◆ Material for this task

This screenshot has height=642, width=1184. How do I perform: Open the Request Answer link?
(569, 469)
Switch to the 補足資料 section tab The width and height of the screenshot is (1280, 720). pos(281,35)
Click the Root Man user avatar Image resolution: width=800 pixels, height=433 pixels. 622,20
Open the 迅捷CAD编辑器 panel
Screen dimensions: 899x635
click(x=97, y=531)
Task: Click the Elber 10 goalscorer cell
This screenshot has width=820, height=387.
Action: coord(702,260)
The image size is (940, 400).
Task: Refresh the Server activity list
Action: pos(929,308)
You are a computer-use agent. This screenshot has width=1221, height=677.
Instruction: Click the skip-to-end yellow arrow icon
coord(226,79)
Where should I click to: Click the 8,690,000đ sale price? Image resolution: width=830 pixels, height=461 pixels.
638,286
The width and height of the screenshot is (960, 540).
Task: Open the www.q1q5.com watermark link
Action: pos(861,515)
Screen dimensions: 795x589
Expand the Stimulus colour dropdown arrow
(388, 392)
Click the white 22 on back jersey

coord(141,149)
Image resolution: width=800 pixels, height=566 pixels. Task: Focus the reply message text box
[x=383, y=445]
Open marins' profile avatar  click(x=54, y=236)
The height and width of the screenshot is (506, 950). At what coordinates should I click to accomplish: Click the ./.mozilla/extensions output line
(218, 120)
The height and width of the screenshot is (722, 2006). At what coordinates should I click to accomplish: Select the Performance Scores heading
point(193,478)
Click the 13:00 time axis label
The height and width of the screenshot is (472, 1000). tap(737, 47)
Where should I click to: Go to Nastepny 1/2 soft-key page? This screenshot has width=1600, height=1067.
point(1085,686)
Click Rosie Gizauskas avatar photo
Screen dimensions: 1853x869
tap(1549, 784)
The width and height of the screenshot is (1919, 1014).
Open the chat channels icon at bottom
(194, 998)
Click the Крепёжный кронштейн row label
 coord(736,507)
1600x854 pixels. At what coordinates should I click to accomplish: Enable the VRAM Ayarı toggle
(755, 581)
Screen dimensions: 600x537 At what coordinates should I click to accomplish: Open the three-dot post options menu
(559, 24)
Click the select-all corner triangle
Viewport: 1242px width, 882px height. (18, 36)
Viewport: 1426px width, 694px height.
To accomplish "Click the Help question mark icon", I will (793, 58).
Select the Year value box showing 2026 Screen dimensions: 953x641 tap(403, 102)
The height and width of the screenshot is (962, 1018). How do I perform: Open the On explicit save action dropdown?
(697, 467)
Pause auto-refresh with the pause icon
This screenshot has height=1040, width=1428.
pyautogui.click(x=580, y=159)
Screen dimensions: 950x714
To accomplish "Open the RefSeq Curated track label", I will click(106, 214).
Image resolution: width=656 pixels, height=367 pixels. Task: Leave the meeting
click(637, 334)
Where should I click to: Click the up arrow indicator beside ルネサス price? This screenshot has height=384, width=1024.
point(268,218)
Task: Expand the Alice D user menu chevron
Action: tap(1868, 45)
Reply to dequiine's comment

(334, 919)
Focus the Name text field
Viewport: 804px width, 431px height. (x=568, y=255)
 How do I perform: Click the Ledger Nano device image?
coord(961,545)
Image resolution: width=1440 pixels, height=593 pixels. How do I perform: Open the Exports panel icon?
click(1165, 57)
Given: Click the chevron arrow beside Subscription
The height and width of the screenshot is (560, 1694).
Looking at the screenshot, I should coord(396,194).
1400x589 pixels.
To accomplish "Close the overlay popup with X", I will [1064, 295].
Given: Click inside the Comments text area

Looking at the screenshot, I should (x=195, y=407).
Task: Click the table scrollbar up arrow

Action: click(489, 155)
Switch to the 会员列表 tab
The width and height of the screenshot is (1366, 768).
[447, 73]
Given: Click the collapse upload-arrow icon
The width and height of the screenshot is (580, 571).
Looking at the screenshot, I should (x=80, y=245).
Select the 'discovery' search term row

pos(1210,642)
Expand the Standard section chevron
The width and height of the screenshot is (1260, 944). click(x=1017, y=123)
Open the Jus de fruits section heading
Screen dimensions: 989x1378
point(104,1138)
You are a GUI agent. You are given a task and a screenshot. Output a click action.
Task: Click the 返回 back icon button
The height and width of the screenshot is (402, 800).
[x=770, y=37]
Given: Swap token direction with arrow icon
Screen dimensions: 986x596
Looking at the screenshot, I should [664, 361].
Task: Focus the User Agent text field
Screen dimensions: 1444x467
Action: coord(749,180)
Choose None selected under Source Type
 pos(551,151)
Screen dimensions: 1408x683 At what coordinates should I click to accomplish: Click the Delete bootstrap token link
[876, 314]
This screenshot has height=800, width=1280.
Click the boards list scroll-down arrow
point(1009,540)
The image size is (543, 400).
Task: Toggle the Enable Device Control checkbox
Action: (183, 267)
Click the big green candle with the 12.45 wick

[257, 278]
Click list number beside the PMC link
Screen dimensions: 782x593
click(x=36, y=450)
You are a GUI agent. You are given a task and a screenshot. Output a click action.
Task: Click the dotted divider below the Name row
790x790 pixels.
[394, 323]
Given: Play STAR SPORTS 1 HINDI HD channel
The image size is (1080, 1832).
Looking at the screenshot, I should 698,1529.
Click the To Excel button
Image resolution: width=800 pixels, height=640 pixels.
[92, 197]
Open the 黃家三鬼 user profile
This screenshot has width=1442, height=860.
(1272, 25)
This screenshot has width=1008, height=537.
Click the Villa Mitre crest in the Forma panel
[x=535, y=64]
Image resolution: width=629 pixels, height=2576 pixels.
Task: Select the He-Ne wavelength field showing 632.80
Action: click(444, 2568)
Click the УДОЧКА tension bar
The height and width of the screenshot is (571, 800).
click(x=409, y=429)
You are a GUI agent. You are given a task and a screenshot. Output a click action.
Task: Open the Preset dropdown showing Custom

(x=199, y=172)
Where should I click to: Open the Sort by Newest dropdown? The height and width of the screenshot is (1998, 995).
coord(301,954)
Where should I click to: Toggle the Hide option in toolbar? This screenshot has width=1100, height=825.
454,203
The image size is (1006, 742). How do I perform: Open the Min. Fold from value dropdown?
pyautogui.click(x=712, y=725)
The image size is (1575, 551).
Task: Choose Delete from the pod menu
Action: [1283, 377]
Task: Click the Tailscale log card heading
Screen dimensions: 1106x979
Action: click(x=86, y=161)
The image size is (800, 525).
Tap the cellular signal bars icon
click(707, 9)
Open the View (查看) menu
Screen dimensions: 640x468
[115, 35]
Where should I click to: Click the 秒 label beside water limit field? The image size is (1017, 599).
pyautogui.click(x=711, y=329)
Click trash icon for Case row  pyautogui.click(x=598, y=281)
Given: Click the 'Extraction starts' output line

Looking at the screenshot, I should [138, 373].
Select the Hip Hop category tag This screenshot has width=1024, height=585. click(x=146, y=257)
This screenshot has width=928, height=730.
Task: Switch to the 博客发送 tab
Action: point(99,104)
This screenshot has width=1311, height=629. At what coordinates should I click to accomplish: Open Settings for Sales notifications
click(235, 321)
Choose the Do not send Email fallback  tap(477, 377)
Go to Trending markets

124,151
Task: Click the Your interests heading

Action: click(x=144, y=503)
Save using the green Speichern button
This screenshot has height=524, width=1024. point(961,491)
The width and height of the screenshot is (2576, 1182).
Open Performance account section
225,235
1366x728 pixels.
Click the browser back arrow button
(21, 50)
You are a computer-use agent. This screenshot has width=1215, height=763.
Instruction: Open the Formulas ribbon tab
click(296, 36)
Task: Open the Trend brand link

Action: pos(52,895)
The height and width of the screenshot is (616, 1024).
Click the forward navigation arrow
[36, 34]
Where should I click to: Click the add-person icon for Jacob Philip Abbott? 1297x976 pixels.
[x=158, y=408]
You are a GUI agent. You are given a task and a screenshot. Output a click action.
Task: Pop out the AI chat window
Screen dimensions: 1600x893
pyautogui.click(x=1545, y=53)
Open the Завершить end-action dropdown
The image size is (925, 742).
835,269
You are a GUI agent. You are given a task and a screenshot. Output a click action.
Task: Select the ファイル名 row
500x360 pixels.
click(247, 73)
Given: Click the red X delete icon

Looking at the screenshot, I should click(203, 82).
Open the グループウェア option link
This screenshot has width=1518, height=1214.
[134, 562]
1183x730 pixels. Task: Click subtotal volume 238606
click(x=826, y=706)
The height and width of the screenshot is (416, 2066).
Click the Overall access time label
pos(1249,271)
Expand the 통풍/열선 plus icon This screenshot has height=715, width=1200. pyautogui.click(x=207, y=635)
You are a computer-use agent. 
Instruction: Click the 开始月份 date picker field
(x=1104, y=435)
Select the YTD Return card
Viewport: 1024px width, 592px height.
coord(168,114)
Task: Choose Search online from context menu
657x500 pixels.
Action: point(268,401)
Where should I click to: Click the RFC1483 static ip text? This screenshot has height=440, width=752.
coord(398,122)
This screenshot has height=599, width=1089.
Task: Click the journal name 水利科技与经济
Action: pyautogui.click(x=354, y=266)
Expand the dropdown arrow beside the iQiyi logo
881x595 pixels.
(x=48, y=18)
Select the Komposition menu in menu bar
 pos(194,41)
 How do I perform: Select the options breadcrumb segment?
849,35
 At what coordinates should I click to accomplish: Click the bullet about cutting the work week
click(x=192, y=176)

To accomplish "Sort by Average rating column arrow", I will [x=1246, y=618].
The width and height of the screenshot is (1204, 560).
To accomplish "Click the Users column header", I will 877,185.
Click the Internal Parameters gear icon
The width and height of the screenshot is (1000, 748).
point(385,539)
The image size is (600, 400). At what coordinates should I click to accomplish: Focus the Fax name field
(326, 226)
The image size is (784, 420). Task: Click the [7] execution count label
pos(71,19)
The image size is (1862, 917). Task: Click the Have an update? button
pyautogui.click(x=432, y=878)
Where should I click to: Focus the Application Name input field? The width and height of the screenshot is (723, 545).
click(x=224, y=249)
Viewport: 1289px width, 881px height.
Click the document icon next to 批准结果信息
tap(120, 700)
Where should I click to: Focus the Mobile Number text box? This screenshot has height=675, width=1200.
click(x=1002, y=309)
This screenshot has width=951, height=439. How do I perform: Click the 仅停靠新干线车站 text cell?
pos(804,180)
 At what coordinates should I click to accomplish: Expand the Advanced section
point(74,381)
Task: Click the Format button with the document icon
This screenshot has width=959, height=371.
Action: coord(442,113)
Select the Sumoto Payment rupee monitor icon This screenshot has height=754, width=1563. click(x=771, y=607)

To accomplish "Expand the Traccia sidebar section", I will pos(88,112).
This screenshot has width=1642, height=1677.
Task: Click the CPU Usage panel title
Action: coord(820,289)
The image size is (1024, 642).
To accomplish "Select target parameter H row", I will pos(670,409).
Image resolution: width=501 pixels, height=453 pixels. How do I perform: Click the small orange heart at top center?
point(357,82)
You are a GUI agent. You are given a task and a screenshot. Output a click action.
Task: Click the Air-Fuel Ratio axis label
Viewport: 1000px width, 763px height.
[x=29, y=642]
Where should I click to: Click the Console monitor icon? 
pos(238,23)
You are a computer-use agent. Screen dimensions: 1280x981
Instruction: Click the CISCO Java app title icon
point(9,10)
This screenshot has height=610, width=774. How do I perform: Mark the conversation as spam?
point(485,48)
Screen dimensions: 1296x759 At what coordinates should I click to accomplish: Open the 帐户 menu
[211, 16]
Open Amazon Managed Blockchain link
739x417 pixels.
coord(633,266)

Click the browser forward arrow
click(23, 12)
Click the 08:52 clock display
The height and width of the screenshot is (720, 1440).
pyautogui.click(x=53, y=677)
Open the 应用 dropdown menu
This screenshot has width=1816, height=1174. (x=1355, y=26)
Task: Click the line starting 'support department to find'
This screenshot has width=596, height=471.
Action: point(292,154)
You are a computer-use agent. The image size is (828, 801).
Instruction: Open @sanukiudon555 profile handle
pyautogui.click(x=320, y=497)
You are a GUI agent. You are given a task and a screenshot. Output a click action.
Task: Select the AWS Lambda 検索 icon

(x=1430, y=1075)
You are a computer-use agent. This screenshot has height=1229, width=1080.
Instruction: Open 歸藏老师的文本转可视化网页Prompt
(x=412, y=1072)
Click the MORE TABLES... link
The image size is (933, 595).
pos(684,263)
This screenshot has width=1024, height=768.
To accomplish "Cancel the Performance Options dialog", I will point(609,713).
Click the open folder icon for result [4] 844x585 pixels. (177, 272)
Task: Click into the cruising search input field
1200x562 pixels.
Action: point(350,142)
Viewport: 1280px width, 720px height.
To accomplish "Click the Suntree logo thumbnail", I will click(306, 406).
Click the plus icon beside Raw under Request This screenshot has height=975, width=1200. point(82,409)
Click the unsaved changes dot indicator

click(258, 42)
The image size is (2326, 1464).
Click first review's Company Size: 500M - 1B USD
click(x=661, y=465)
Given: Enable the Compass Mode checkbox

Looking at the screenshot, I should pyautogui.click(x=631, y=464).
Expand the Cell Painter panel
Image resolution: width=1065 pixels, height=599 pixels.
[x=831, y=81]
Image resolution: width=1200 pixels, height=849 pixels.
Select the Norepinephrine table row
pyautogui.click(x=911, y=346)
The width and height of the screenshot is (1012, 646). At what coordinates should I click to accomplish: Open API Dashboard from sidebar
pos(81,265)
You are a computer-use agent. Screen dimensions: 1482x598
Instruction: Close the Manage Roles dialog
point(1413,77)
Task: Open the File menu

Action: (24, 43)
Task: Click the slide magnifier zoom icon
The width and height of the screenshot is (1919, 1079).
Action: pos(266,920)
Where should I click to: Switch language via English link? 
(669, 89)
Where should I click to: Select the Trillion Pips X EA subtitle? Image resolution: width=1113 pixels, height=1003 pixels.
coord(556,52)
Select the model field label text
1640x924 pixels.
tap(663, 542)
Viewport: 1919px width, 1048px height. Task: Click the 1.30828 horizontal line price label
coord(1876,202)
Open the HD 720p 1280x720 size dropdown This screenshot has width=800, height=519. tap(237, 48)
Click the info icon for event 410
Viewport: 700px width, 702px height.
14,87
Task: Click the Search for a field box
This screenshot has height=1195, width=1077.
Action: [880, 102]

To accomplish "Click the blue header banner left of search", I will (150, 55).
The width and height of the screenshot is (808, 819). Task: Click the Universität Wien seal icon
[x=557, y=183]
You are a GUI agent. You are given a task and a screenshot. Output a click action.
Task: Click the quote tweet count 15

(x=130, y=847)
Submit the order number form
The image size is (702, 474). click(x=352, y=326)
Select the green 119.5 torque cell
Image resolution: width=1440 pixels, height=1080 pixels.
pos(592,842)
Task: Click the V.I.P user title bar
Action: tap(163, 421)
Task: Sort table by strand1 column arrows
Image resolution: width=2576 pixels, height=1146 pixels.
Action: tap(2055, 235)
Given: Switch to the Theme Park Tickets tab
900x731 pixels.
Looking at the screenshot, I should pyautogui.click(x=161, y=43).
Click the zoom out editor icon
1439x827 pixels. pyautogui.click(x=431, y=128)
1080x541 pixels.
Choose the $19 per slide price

◆ Action item
Here the job is to set down exactly the lines of the material above that fall between the one with "Where should I click to: Toggle" and the one with "Task: Click the Tailscale log card heading", inclusive, and nothing beyond them.

◆ Answer section
Where should I click to: Toggle the Hide option in toolbar? This screenshot has width=1100, height=825.
454,203
The image size is (1006, 742). How do I perform: Open the Min. Fold from value dropdown?
pyautogui.click(x=712, y=725)
The image size is (1575, 551).
Task: Choose Delete from the pod menu
Action: [1283, 377]
Task: Click the Tailscale log card heading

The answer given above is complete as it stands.